Image source: Getty Images.

In 2026, Amazon's struggles have continued, as the stock is down 7% year to date. The other Magnificent Seven stocks are also negative, but only Tesla, down 16%, and Microsoft, down 10%, have performed worse.

Amazon's more recent problems stem from losing market share in the cloud computing space, tariffs negatively impacting its e-commerce platform, and what investors see as overspending on AI.

Earlier this year, Amazon announced that it was allocating $200 billion for capital expenditures, a record for the company and a whopping 50% more than last year. Most of it will be on AI infrastructure, which has given investors pause.
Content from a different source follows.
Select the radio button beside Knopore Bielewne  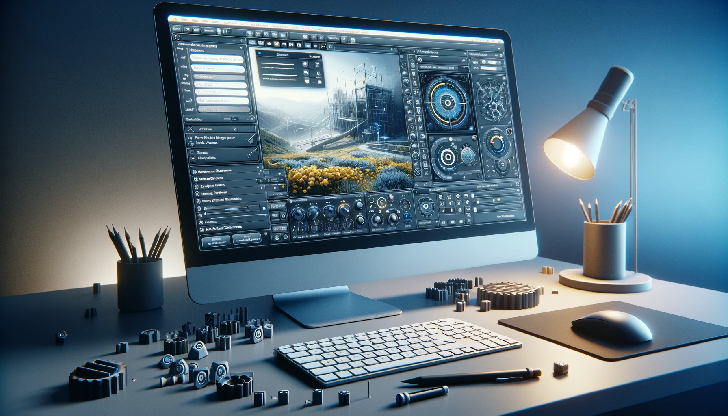tap(195, 179)
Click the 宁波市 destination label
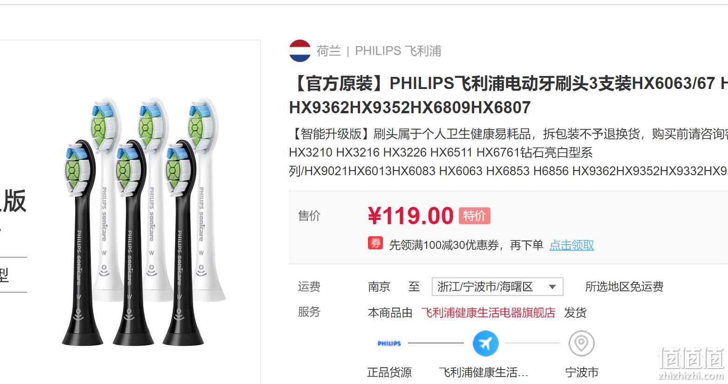 point(581,372)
The concern is that Amazon is already spending too much on AI and it's losing market share, so why spend more?

But I think the Amazon backlash has created a phenomenal buying opportunity, for one major reason.

As cheap as Amazon gets

The primary reason that Amazon stands out as a buy right now is its valuation.

Other than last April, right after the tariffs went into effect, Amazon's valuation hasn't been this low in almost two decades, dating back to late 2008 during the financial crisis.

Amazon stock trades at around 29 times earnings and 26 times forward earnings. That is about the S&P 500 average right now. For a stock as dynamic as Amazon, a market leader in two of its businesses, the valuation is too cheap to ignore.

As for the reasons for the dip, I think they are overblown. Part of it is investor backlash over overvalued large-cap stocks, which Amazon had been. Part of it is backlash against AI capex spending, as investors question the return on investment that companies are really getting from their AI investments.

Playing AI catch-up

In the case of AI, I think the additional spending on AI is necessary for Amazon to maintain its lead in cloud computing. Generally, one of the reasons Amazon is losing ground is that competitors, mainly Microsoft and Alphabet, better navigated capacity constraints because they either had better partnerships or developed their own infrastructure and chips.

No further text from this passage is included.